:: Material provided
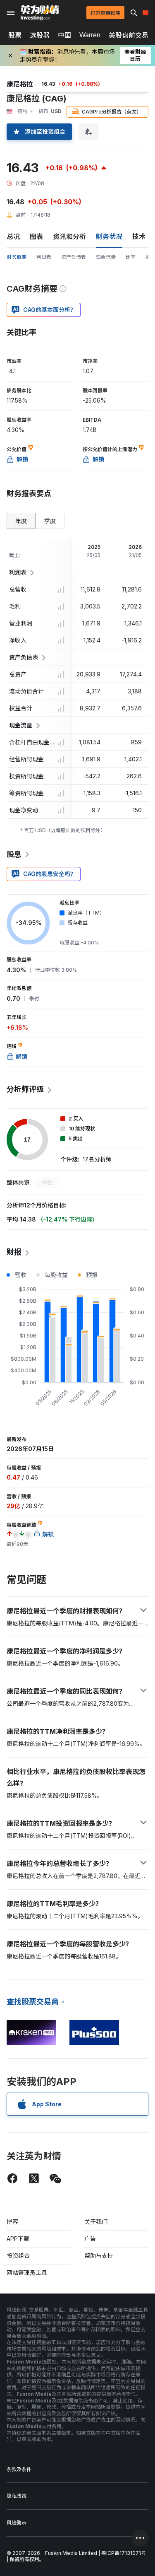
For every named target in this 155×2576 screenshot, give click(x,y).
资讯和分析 (69, 236)
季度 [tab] (50, 520)
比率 (131, 257)
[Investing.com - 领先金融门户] (40, 13)
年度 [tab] (21, 520)
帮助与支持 (98, 2255)
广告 (90, 2238)
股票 (14, 35)
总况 (13, 236)
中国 (64, 35)
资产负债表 (73, 257)
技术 (138, 236)
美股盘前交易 (128, 35)
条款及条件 (19, 2469)
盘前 (21, 215)
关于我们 (95, 2221)
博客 (12, 2221)
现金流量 (106, 257)
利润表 (43, 257)
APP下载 (18, 2238)
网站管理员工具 (27, 2272)
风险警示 (16, 2523)
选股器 (40, 35)
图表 (36, 236)
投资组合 (18, 2255)
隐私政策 (16, 2496)
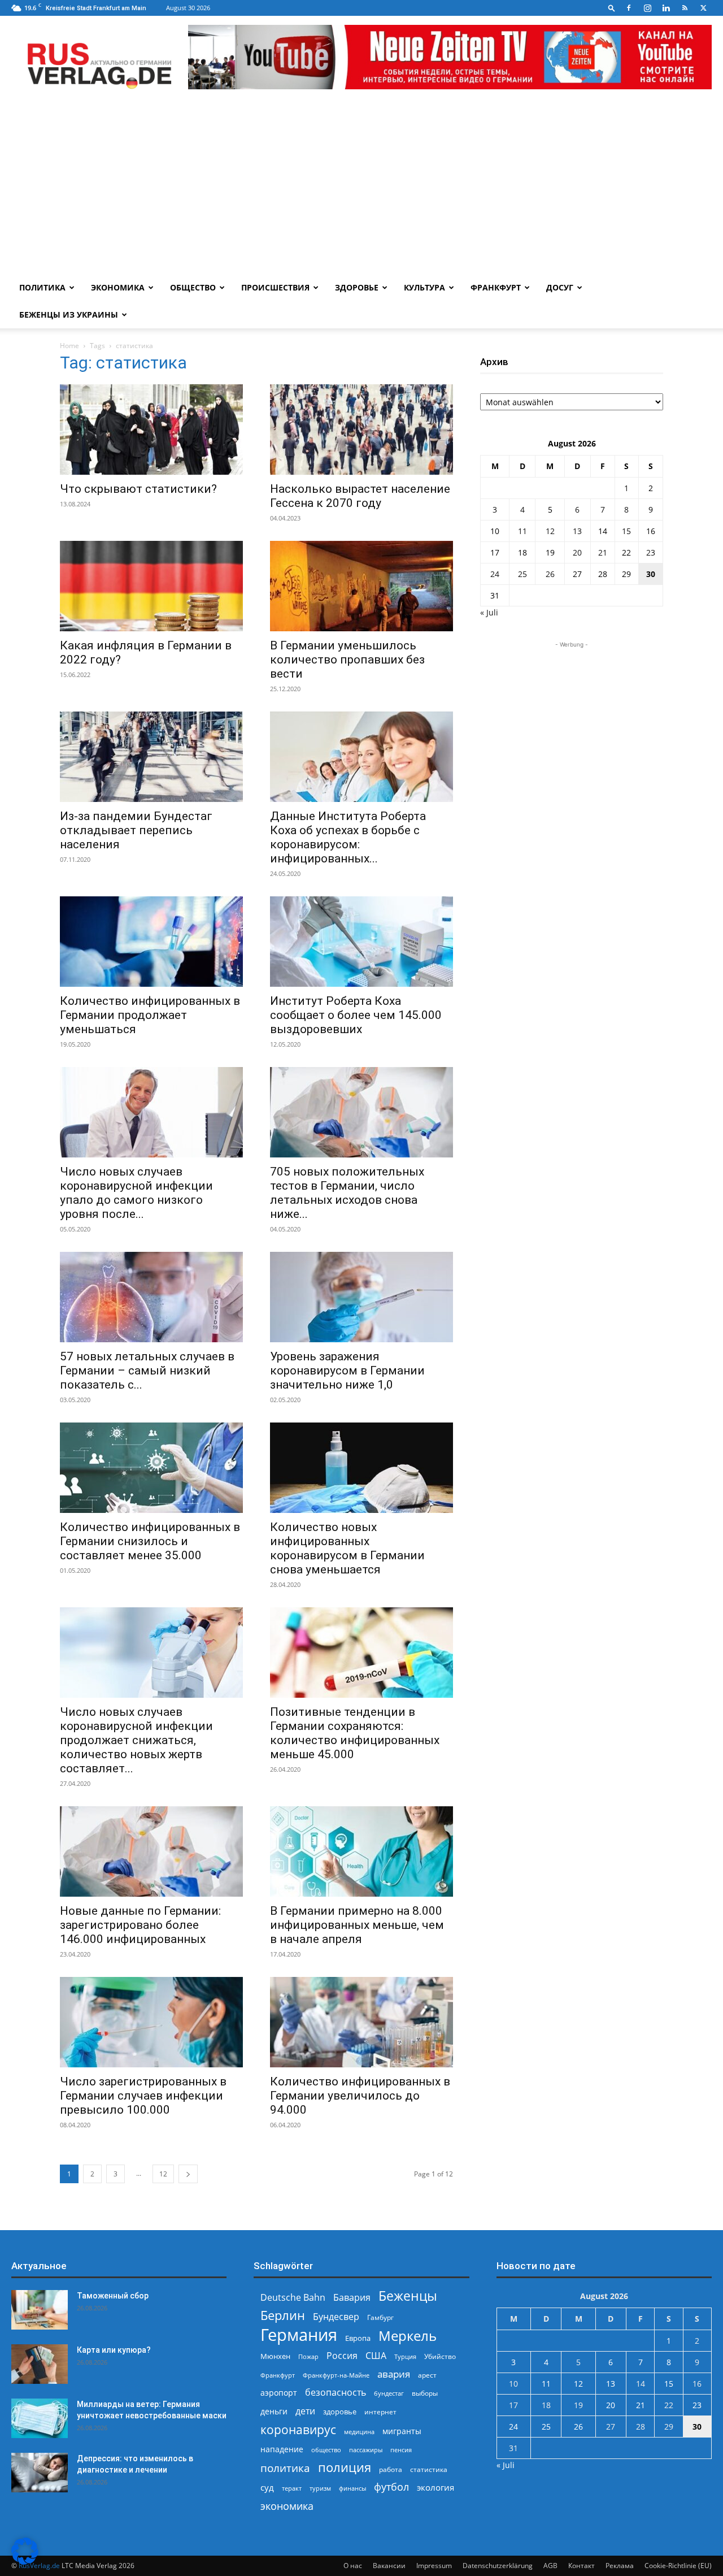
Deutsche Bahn (292, 2298)
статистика (428, 2469)
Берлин (282, 2315)
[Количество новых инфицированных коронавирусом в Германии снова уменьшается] (361, 1468)
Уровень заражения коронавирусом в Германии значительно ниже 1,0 (347, 1370)
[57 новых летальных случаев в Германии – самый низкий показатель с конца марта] (151, 1297)
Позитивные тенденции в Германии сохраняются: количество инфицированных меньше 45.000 (354, 1733)
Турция (405, 2356)
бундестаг (389, 2393)
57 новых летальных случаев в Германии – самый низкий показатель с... (147, 1370)
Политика (42, 287)
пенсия (401, 2449)
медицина (359, 2431)
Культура (424, 287)
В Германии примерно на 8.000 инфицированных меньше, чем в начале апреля (357, 1925)
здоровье (339, 2411)
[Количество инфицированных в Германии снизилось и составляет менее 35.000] (151, 1468)
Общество (193, 287)
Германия (298, 2335)
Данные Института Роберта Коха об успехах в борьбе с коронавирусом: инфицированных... (348, 837)
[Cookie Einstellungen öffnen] (24, 2561)
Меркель (407, 2335)
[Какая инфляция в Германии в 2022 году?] (151, 586)
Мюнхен (275, 2356)
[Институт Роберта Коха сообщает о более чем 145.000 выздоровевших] (361, 941)
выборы (425, 2393)
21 (602, 552)
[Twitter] (703, 8)
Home (69, 345)
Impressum (434, 2565)
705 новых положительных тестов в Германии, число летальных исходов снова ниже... (347, 1193)
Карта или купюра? (114, 2349)
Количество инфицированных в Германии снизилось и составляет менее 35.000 (150, 1541)
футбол (391, 2487)
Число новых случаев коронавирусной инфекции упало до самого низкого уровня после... (136, 1193)
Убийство (440, 2356)
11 (522, 531)
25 (522, 574)
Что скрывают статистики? (138, 489)
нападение (281, 2449)
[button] (611, 7)
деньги (274, 2411)
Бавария (352, 2298)
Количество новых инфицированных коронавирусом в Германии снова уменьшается (347, 1548)
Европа (358, 2338)
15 (626, 531)
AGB (550, 2565)
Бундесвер (336, 2317)
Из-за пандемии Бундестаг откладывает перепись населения (136, 830)
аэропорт (278, 2392)
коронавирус (298, 2429)
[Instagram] (647, 8)
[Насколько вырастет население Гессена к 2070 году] (361, 429)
::::
=== Your assignment ===
Restate the listing word for word and drop the pictures.

=== The answer ===
For every named target in this 155×2576 screenshot, give click(x,y).
资讯和分析 (69, 236)
季度 [tab] (50, 520)
比率 (131, 257)
[Investing.com - 领先金融门户] (40, 13)
年度 [tab] (21, 520)
帮助与支持 (98, 2255)
广告 (90, 2238)
股票 (14, 35)
总况 (13, 236)
中国 (64, 35)
资产负债表 (73, 257)
技术 (138, 236)
美股盘前交易 (128, 35)
条款及条件 (19, 2469)
盘前 (21, 215)
关于我们 (95, 2221)
博客 (12, 2221)
现金流量 (106, 257)
利润表 (43, 257)
APP下载 (18, 2238)
网站管理员工具 (27, 2272)
风险警示 (16, 2523)
选股器 (40, 35)
图表 (36, 236)
投资组合 (18, 2255)
隐私政策 (16, 2496)
Deutsche Bahn (292, 2298)
статистика (428, 2469)
Берлин (282, 2315)
[Количество новых инфицированных коронавирусом в Германии снова уменьшается] (361, 1468)
Уровень заражения коронавирусом в Германии значительно ниже 1,0 (347, 1370)
[57 новых летальных случаев в Германии – самый низкий показатель с конца марта] (151, 1297)
Позитивные тенденции в Германии сохраняются: количество инфицированных меньше 45.000 (354, 1733)
Турция (405, 2356)
бундестаг (389, 2393)
57 новых летальных случаев в Германии – самый низкий показатель с... (147, 1370)
Политика (42, 287)
пенсия (401, 2449)
медицина (359, 2431)
Культура (424, 287)
В Германии примерно на 8.000 инфицированных меньше, чем в начале апреля (357, 1925)
здоровье (339, 2411)
[Количество инфицированных в Германии снизилось и составляет менее 35.000] (151, 1468)
Общество (193, 287)
Германия (298, 2335)
Данные Института Роберта Коха об успехах в борьбе с коронавирусом: инфицированных... (348, 837)
[Cookie Einstellungen öffnen] (24, 2561)
Меркель (407, 2335)
[Какая инфляция в Германии в 2022 году?] (151, 586)
Мюнхен (275, 2356)
[Институт Роберта Коха сообщает о более чем 145.000 выздоровевших] (361, 941)
выборы (425, 2393)
21 (602, 552)
[Twitter] (703, 8)
Home (69, 345)
Impressum (434, 2565)
705 новых положительных тестов в Германии, число летальных исходов снова ниже... (347, 1193)
Карта или купюра? (114, 2349)
Количество инфицированных в Германии снизилось и составляет менее 35.000 (150, 1541)
футбол (391, 2487)
Число новых случаев коронавирусной инфекции упало до самого низкого уровня после... (136, 1193)
Убийство (440, 2356)
11 (522, 531)
25 (522, 574)
Что скрывают статистики? (138, 489)
нападение (281, 2449)
[button] (611, 7)
деньги (274, 2411)
Бавария (352, 2298)
Количество новых инфицированных коронавирусом в Германии снова уменьшается (347, 1548)
Европа (358, 2338)
15 (626, 531)
AGB (550, 2565)
Бундесвер (336, 2317)
Из-за пандемии Бундестаг откладывает перепись населения (136, 830)
аэропорт (278, 2392)
коронавирус (298, 2429)
[Instagram] (647, 8)
[Насколько вырастет население Гессена к 2070 году] (361, 429)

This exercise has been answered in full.